TASK DESCRIPTION
Reproduce the data from the line with "Task: Click the character 她 under pinyin tā" up to and including the line with "Click the tree", requests included, and give only those lines. Shift every coordinate in the answers up by 98.

LISTING
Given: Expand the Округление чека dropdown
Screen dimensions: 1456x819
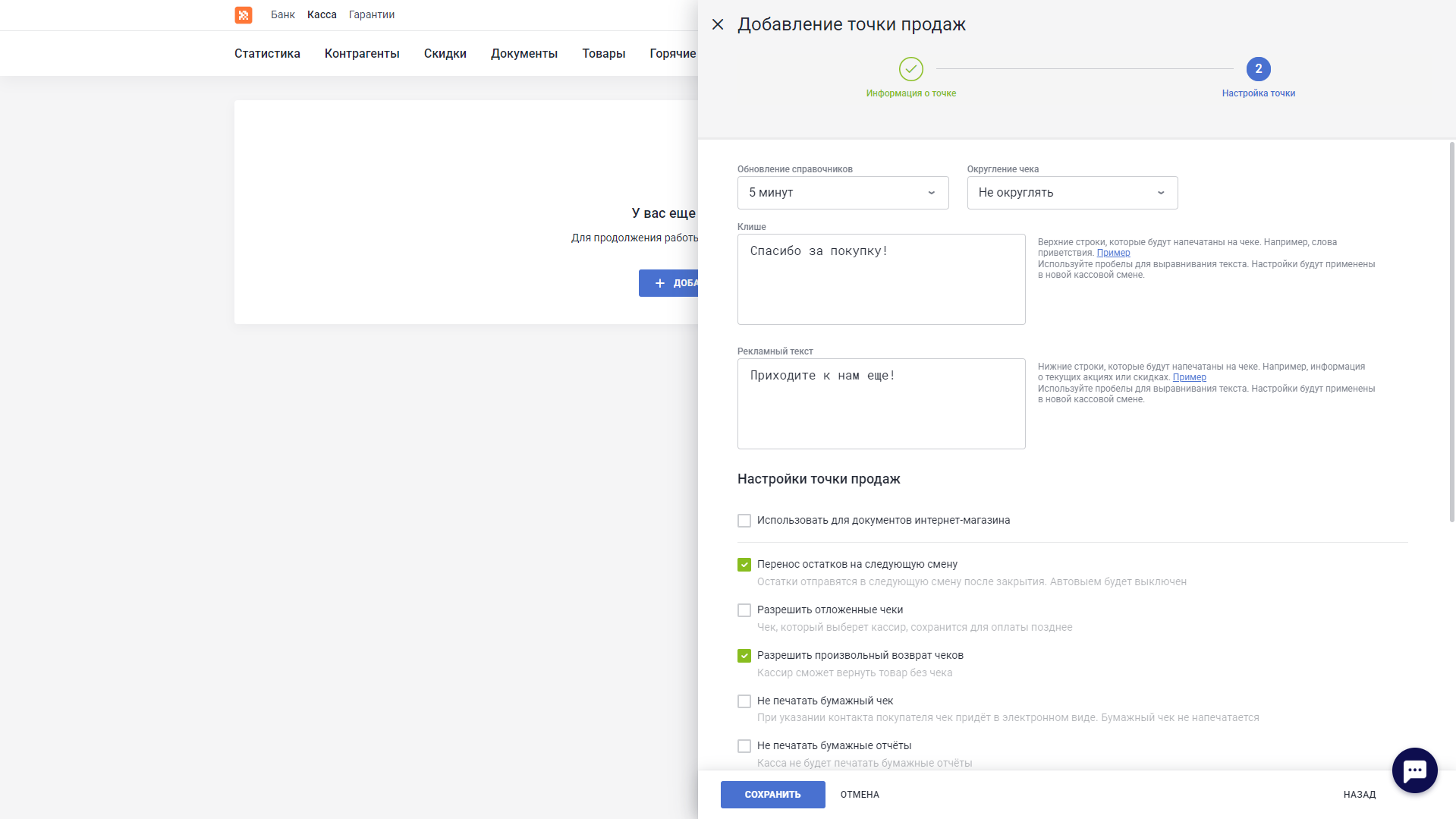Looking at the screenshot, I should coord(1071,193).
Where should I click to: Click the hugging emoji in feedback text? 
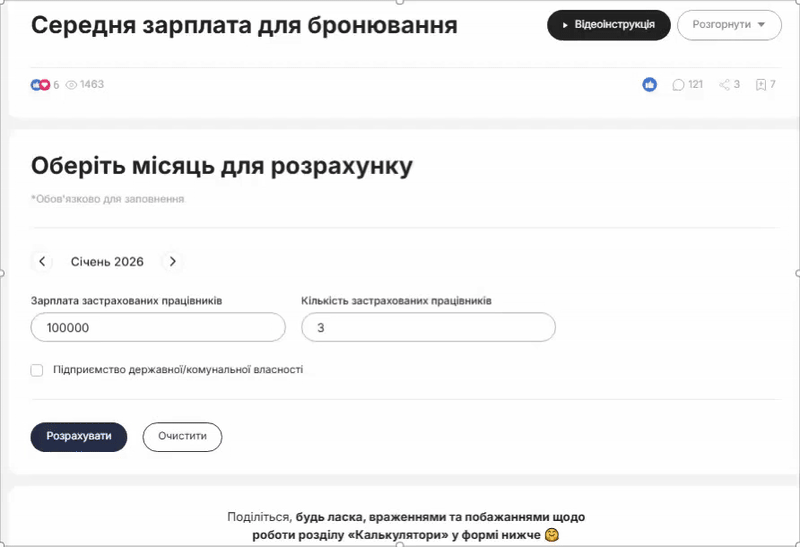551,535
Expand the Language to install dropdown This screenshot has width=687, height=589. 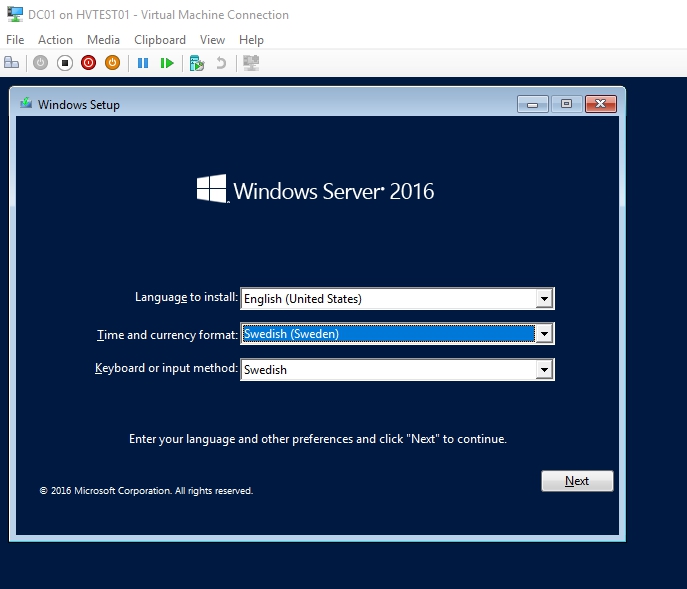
---
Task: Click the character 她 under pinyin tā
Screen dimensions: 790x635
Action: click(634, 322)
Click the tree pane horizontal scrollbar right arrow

RESULT
Task: Click the character 她 under pinyin tā
Screen dimensions: 790x635
Action: click(732, 420)
Click the tree pane horizontal scrollbar right arrow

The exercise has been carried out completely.